Atmosphere of Earth has 79% nitrogen, 20% oxygen and a small amount of carbon dioxide, water vapour and other gases.
This existence of life is possible on Earth.

Whereas atmospheres of Venus and Mars have 95% - 97% carbon dioxide.
Existence of life is not possible.

Q.No. 2. How does the atmosphere act as a blanket ?

Answer:

Air is bad conductor of heat. The atmosphere keeps the average temperature of the Earth fairly constant during the day and even during the course of the whole year such as blanket.

The atmosphere prevents the sudden increase and decrease of temperature during the daylight hours and the night just like blanket.

The atmosphere slows down the escape of heat into outer space. 

Due to following behavior of atmosphere acts as blanket.

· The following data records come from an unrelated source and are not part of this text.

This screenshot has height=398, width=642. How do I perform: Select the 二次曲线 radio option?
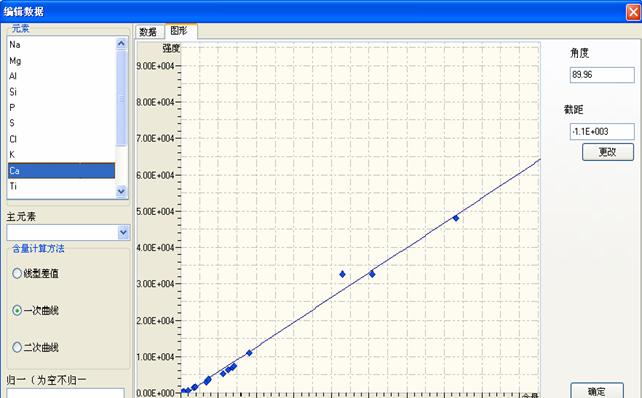coord(17,347)
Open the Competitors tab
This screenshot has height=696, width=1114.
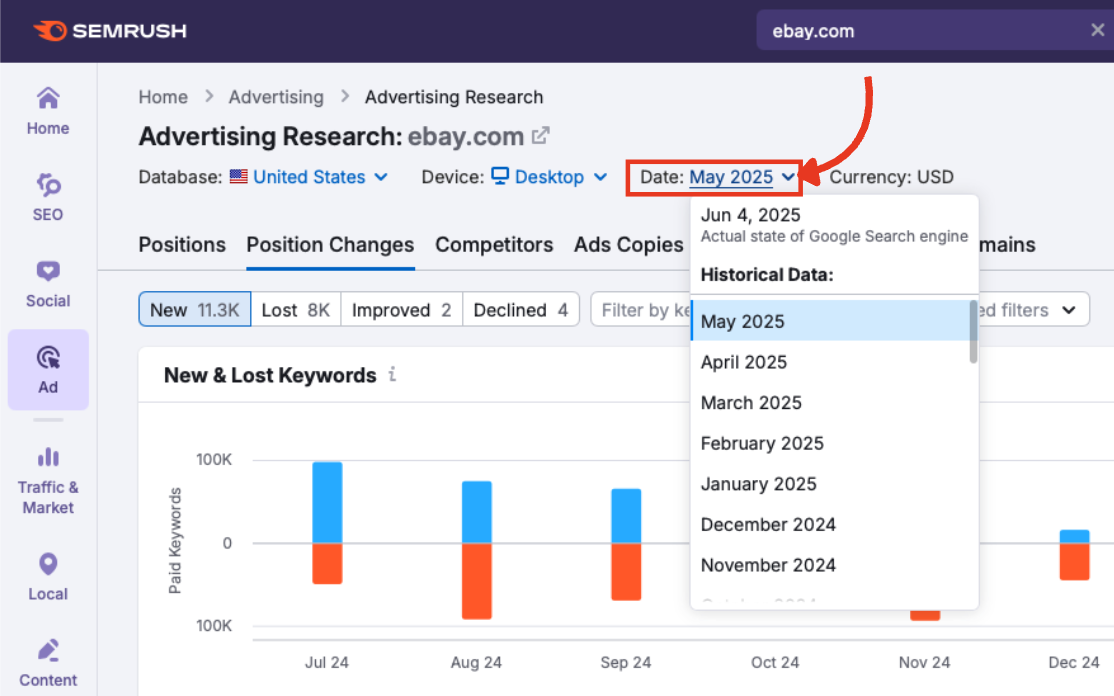[494, 245]
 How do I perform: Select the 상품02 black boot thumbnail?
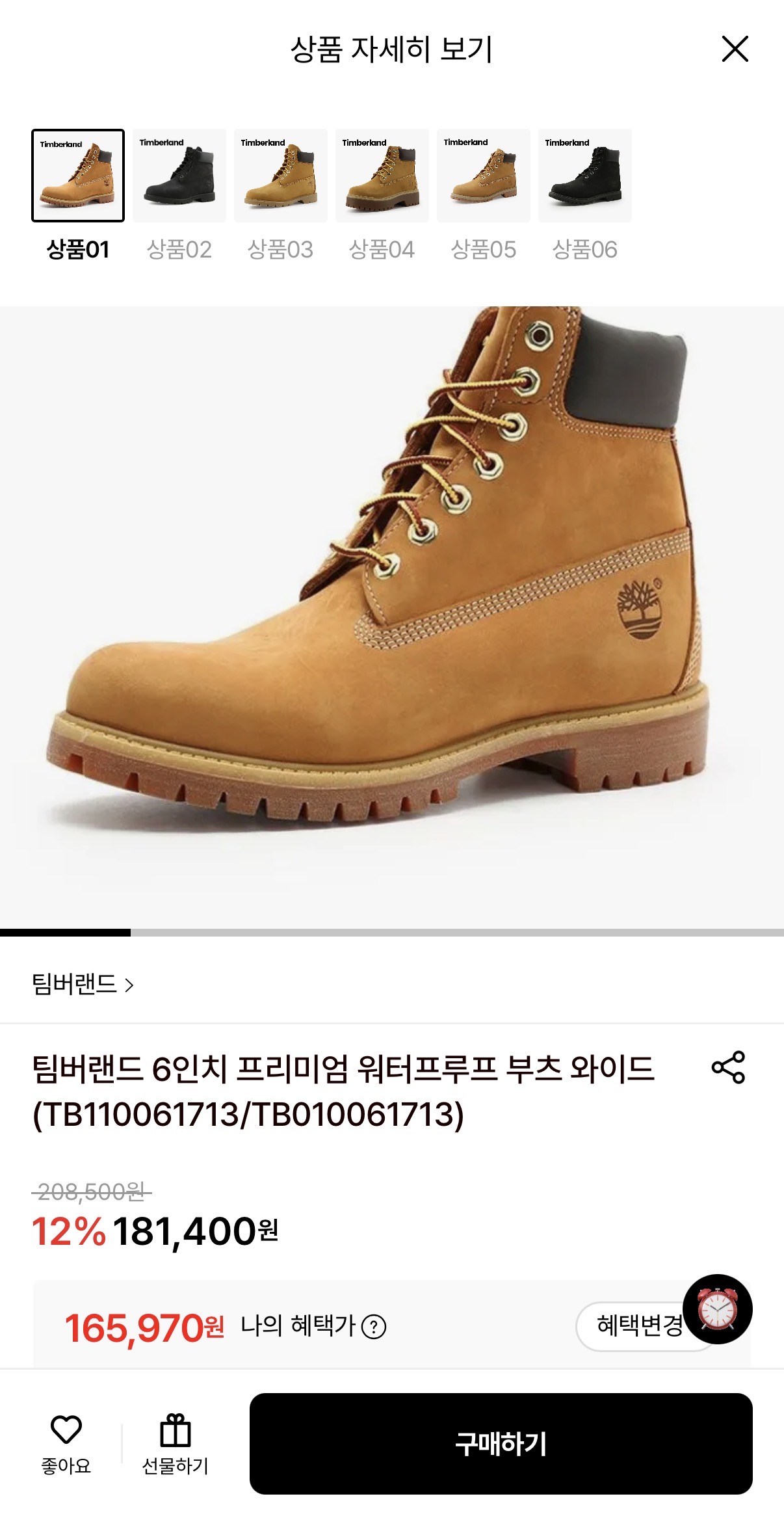[179, 176]
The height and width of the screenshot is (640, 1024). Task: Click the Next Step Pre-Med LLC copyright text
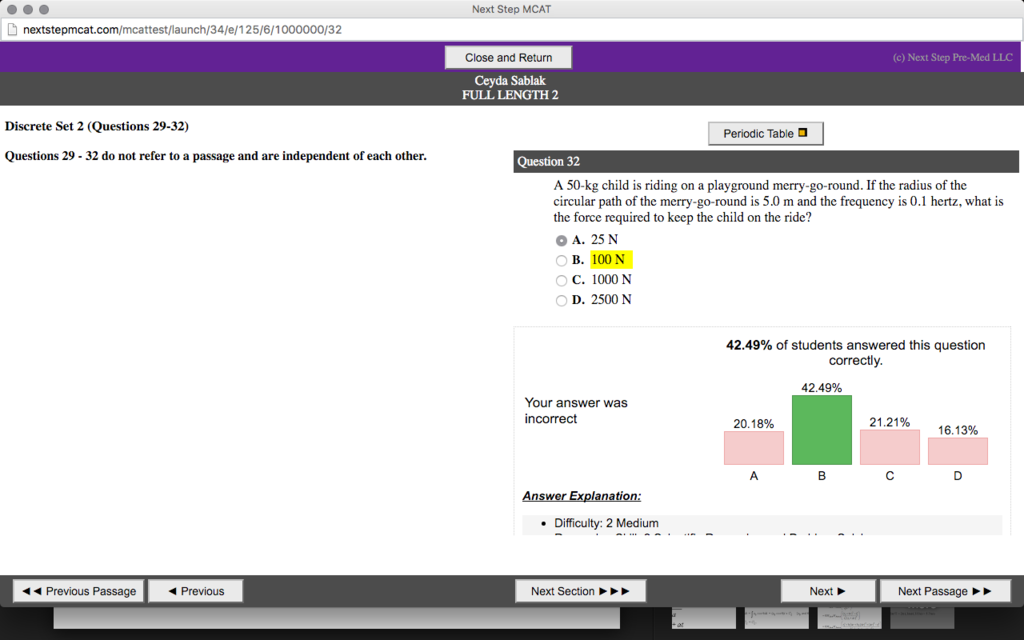point(952,57)
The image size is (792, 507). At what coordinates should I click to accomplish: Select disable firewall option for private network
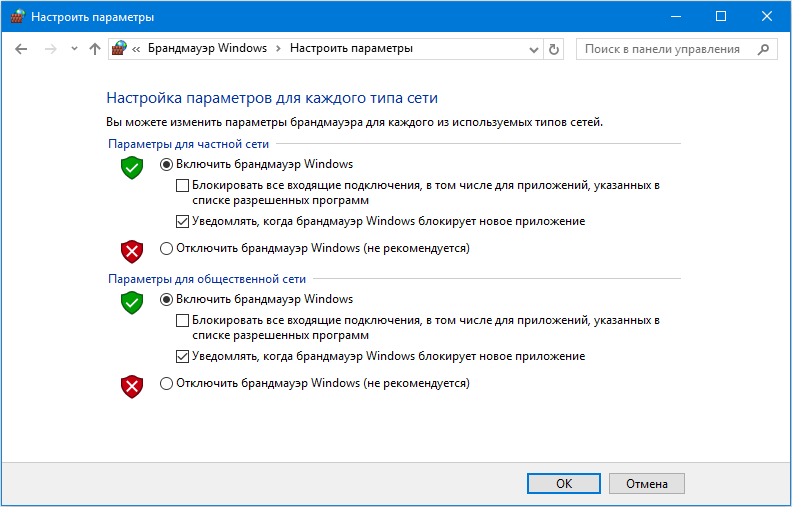click(167, 248)
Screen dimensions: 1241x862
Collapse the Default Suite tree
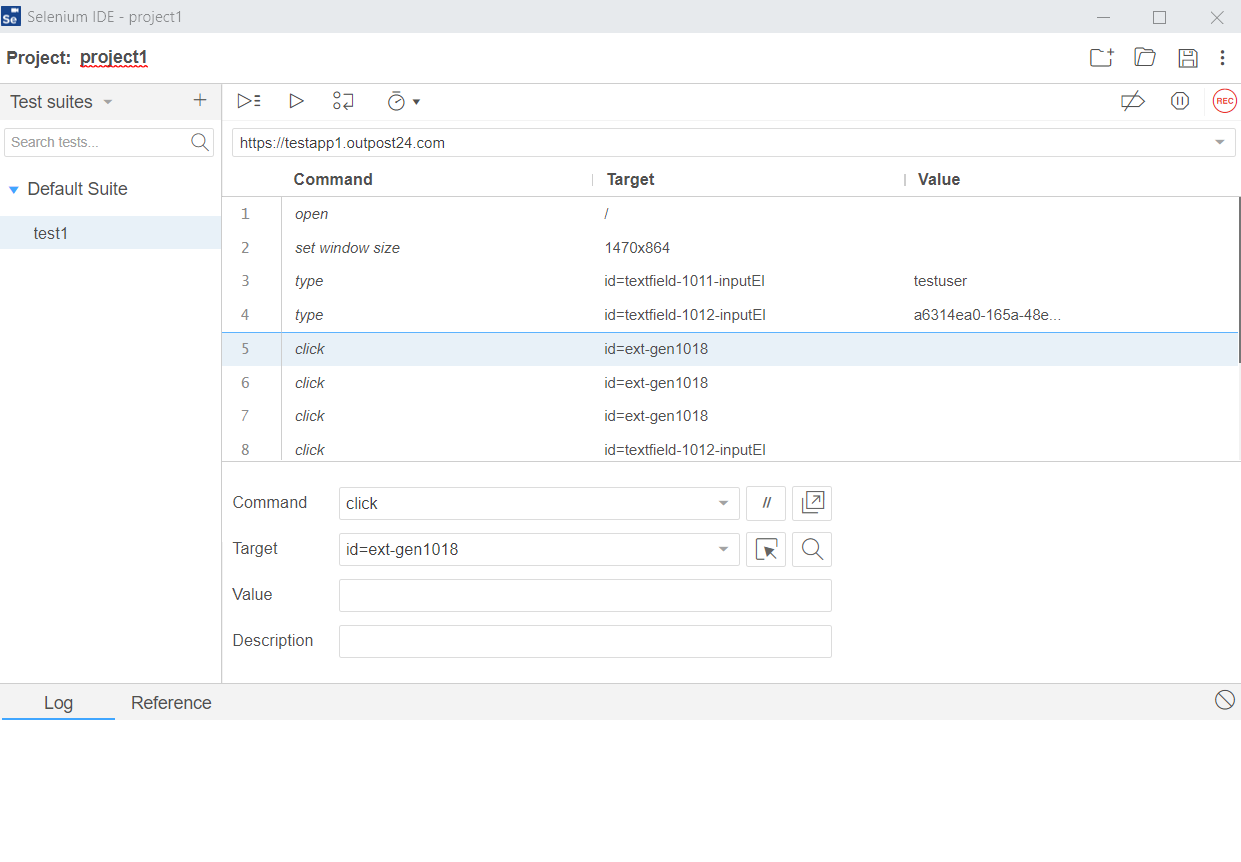(x=14, y=190)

Q.No. 3. What causes winds ?

Answer:

The movement of air causes winds. When air is heated by radiation from the heated land or water, it rises. Land gets heated faster than water. A region of low pressure is created. The movement of air from one region to the other region creates winds.

The rotation of Earth and presence of mountain ranges cause winds.

Q.No. 4. How are clouds formed ?

Answer

Water vapour moves from high pressure region to low pressure region.
A large amount of water evaporates and goes into air due to heating of water bodies. The hot air rises up carrying the water vapour with it. As the air rises, it expands and cools. This cooling causes the water vapour in the air to condense in the form of droplets. 
This process forms the clouds.

Q.No. 5. List any three human activities that you think would lead to air pollution.

Answer

There are following human activities which lead to air pollution.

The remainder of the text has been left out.